▸ PROVIDED TEXT
• • • • •
# Horses eating bananas??



## Brambridge04 (19 November 2010)

Lady at my yard was cuttin up a banana to mix in with her geldings feed this eve, ive never know of a horse to eat a banana! is it ok to feed to them??


----------



## Doncella (19 November 2010)

Mine can't get enough of them, especially in their skins.  He likes dried bananas from the health food shop as well.
They are a good source of potassium.


----------



## devilwoman (19 November 2010)

I've no idea how good they are for them, one of mine will kill for them, the other won't touch them.


----------



## Toffee44 (19 November 2010)

Toffee says nom nom nom nom nom nom skins and all 

Samba says SNORT SNORT not touching that!!


----------



## Brambridge04 (19 November 2010)

REALLY THEY EAT THE SKINS?????

Wow, do you cut them up, ive never thought to try my mare on it......x


----------



## NicoleS_007 (19 November 2010)

I fed mine a banana once and he chewed it up and spat it all over the floor  messy lad!!! I took the skin off.


----------



## Bertthefrog (19 November 2010)

My mate's horse eats tangerines too - skins on!!


----------



## little_flea (19 November 2010)

Mine loves bananas. Not feeding the skin though. She loves all fruit though, she is more like a tapir that a horse.

I have actually had it recommended to feed a banana as an option to a calmer to stressy horses - bananas are high in magnesium, which is how a lot of horse calmers work. Can't quite see it working, especially considering the levels of sugar, but who knows?
• • • • •
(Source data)
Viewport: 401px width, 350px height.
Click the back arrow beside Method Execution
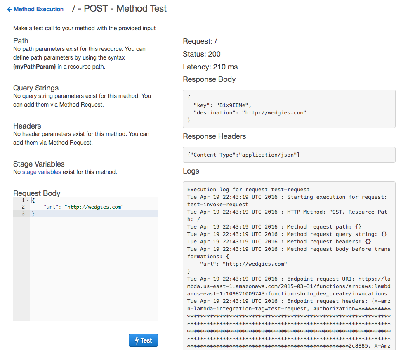coord(9,9)
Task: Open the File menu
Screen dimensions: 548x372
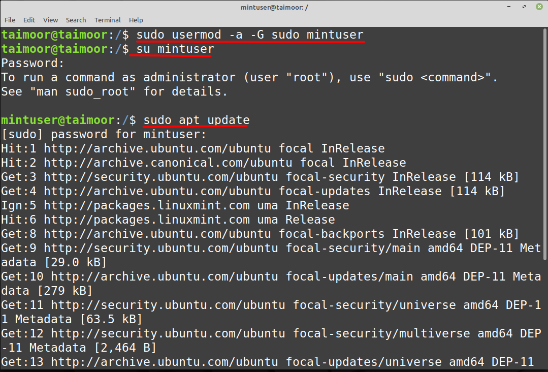Action: click(10, 20)
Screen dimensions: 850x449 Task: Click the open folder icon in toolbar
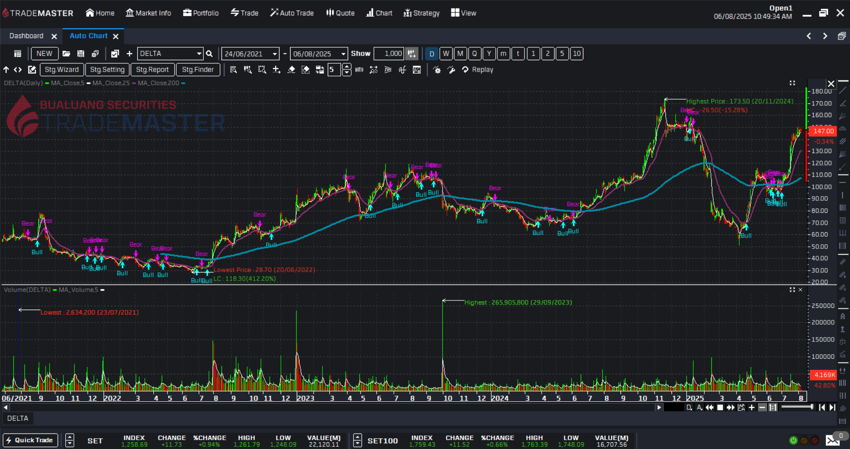[66, 54]
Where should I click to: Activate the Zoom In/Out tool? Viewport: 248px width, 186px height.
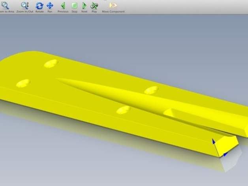(x=24, y=6)
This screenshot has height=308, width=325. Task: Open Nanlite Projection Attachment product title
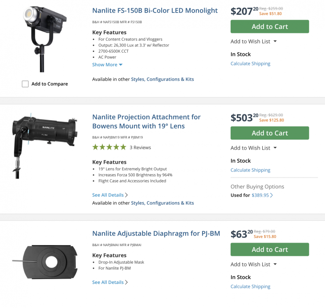coord(146,122)
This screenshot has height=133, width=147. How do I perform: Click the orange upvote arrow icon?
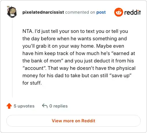click(9, 106)
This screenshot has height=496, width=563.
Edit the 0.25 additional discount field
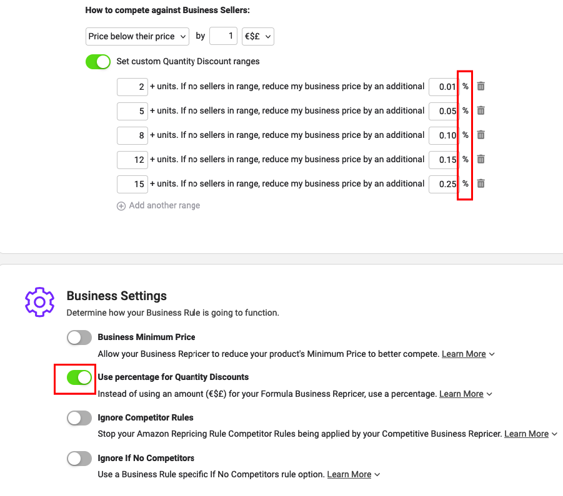point(443,184)
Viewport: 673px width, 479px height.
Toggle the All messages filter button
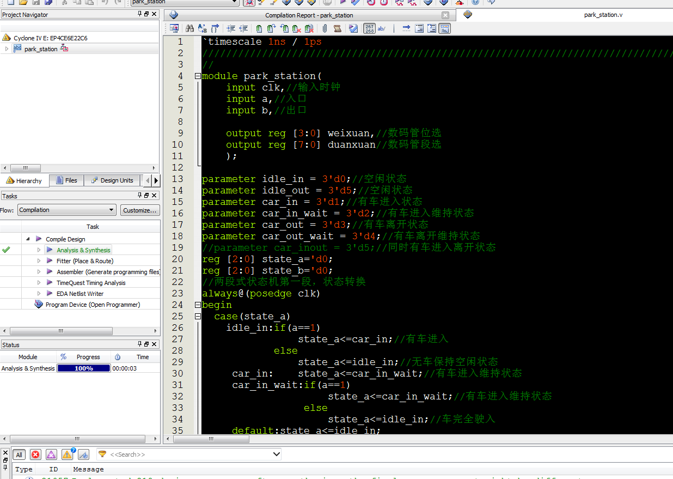[19, 454]
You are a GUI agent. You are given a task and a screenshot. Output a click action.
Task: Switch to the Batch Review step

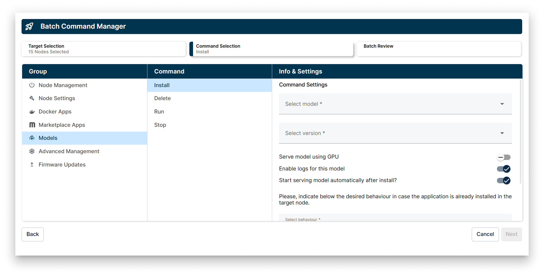(439, 49)
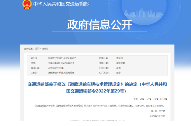Click the minister signature 部长 李小鹏

pos(158,111)
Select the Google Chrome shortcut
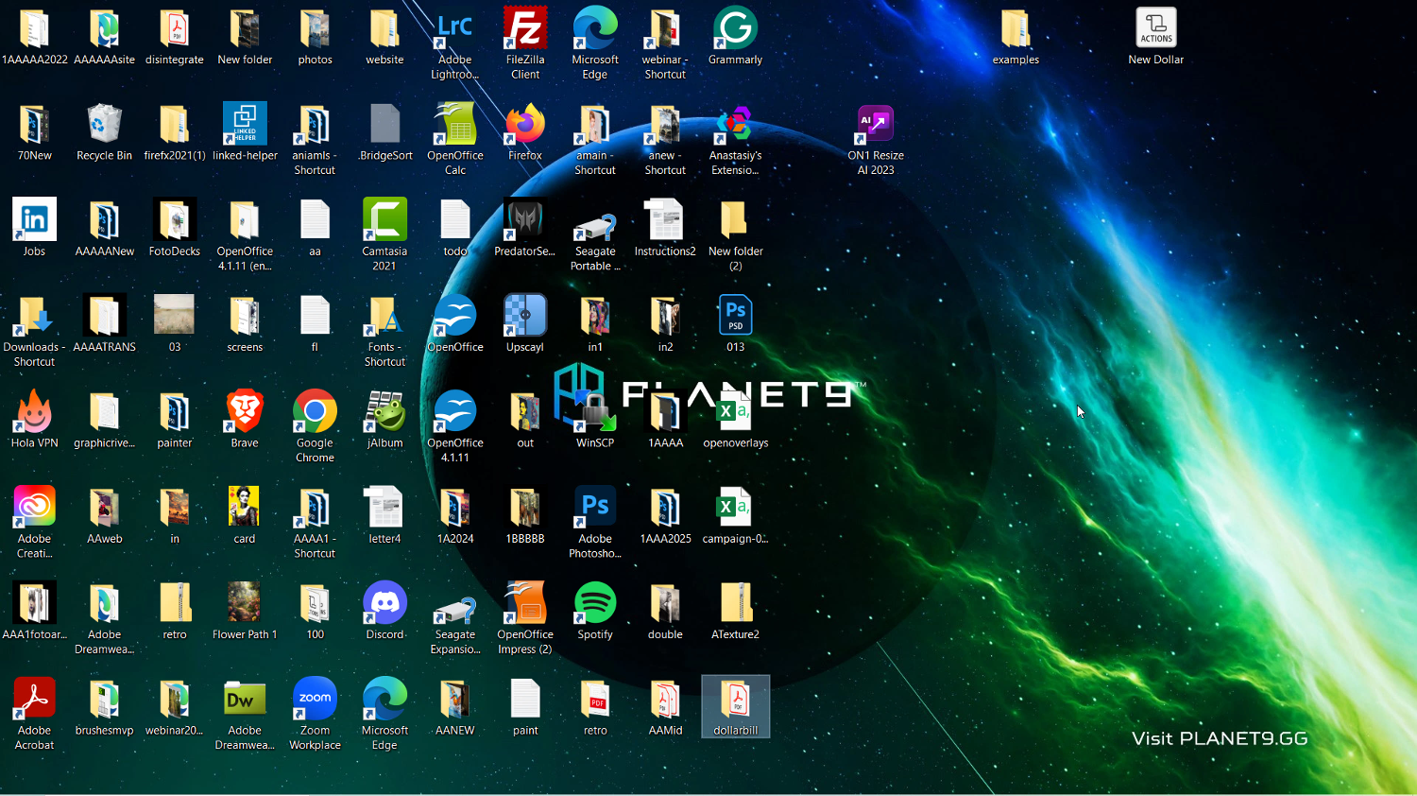This screenshot has height=796, width=1417. (315, 413)
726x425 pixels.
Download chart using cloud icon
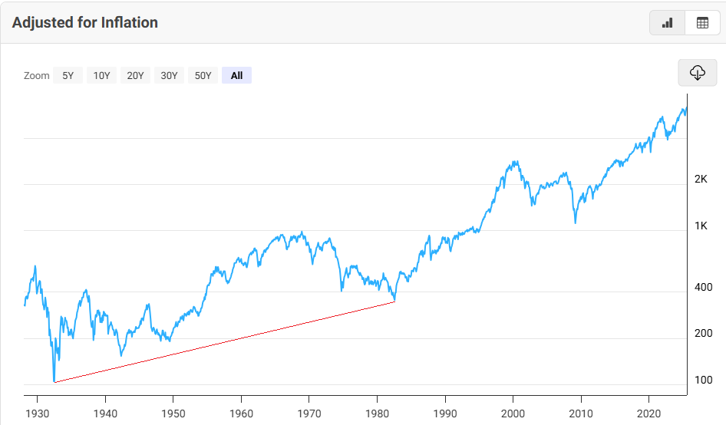coord(697,72)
• • • • •
▸ SET TASK 1
Copy the forum thread from "## devilwoman (19" up to and including "not touching that!!", switching "kill" to "do anything".
▸ SET TASK 2
Answer these questions about the forum thread:
(a) What does Doncella say bananas are a good source of?
(b) Which fruit does the horse belonging to Bertthefrog's mate eat with the skins on?
(c) Which mineral does little_flea say bananas are high in?

▸ FULL ANSWER 1
## devilwoman (19 November 2010)

I've no idea how good they are for them, one of mine will do anything for them, the other won't touch them.


----------



## Toffee44 (19 November 2010)

Toffee says nom nom nom nom nom nom skins and all 

Samba says SNORT SNORT not touching that!!

▸ FULL ANSWER 2
(a) Potassium
(b) Tangerines
(c) Magnesium